#### Exercise requirements:
Set down, word for word, everything in the court passage on farmworker pay records from "1985 — The evidence" down to "for such withholding.".
— start Extract provided —
As for the plaintiffs' claim that the defendants failed to maintain pay records as mandated by the statute, the evidence appears undisputed that the requirements of the AWPA were not met. 29 U.S.C. § 1821(d)(1) and 29 C.F.R. § 500.80(a) dictate that an agricultural employer must keep records for each worker which state (1) the basis on which wages were paid to that worker, (2) the number of hours worked, (3) the total pay period earnings, (4) specific sums of money withheld and the purpose of such withholdings, (5) the net pay, and (6) the name and permanent address of each worker. In each of the years involved in this lawsuit, the evidence indicates that the defendants failed to comply with one or more of these requirements. Specifically, the evidence is as follows:

1983The defendants admit that no pay records at all were kept by the defendants.
1984The defendants admit that their records did not contain the workers' names and addresses, the hours worked, or the basis on which wages were paid.
1985 — The evidence shows that the defendants' records did not contain the workers' addresses, the hours worked, the basis on which wages were paid, or the sums withheld from pay and the reason for such withholding.
— end Extract provided —
— start Entries —
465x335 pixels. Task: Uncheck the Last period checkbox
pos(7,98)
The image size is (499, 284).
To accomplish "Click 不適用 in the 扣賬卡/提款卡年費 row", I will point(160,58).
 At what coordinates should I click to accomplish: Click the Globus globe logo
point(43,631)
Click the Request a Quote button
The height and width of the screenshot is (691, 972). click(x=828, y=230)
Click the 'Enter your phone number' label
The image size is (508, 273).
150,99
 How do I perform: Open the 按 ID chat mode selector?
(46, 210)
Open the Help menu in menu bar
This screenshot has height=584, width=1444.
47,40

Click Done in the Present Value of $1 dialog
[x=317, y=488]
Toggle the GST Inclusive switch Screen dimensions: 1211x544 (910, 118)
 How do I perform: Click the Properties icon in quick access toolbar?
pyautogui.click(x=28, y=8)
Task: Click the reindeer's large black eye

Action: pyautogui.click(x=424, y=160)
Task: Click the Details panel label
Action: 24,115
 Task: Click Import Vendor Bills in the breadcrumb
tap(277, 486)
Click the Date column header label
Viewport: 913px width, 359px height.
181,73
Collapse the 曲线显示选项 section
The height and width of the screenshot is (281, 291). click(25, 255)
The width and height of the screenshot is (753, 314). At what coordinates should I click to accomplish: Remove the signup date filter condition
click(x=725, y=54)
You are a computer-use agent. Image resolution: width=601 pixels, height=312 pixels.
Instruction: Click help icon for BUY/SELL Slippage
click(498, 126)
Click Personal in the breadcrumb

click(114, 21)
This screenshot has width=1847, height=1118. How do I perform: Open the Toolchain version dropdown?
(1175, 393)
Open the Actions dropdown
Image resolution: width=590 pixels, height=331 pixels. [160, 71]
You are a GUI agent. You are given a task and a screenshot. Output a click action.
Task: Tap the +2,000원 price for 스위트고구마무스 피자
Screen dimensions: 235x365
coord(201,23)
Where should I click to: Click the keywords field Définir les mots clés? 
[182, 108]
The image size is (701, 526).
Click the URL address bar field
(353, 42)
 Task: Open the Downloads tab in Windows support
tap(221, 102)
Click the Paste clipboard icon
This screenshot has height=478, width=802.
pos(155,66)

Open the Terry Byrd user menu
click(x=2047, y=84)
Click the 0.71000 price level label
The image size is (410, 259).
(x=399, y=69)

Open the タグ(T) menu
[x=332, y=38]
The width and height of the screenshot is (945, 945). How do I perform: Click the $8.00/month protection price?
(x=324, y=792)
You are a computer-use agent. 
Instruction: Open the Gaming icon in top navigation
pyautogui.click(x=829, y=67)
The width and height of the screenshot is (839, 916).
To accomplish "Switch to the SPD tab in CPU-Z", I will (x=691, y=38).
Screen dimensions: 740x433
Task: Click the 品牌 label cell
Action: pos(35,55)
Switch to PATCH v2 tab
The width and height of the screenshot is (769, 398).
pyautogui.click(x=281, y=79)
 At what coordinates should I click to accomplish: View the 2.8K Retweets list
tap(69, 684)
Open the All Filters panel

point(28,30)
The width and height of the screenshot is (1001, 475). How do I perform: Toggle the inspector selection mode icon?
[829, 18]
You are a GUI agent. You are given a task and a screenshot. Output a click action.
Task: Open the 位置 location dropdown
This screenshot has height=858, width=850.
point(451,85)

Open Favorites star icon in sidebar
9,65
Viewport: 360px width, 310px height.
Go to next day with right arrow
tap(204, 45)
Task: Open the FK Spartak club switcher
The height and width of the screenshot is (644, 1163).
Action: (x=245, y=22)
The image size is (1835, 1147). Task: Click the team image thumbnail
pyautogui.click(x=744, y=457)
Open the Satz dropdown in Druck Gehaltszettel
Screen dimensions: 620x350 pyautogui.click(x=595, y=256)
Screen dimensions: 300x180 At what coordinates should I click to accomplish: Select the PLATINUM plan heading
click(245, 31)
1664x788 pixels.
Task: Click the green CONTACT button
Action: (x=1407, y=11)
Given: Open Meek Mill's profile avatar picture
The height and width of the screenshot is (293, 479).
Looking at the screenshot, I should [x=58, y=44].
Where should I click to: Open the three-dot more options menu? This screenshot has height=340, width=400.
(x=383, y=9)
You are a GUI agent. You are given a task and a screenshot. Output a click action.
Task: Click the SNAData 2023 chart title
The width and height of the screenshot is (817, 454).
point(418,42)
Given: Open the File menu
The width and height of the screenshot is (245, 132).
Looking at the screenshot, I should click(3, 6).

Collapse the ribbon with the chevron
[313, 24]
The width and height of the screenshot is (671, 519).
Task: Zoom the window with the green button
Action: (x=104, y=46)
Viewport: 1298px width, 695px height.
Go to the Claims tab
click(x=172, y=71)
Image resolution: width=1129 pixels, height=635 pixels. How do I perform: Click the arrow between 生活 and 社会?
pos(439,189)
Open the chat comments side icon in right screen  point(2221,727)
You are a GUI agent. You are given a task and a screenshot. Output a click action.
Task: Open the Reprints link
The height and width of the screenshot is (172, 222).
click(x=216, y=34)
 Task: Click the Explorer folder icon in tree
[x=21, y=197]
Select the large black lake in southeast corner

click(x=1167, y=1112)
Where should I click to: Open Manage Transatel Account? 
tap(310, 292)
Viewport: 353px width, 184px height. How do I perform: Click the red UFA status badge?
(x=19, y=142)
— end Entries —
#### Answer to this exercise:
1985 — The evidence shows that the defendants' records did not contain the workers' addresses, the hours worked, the basis on which wages were paid, or the sums withheld from pay and the reason for such withholding.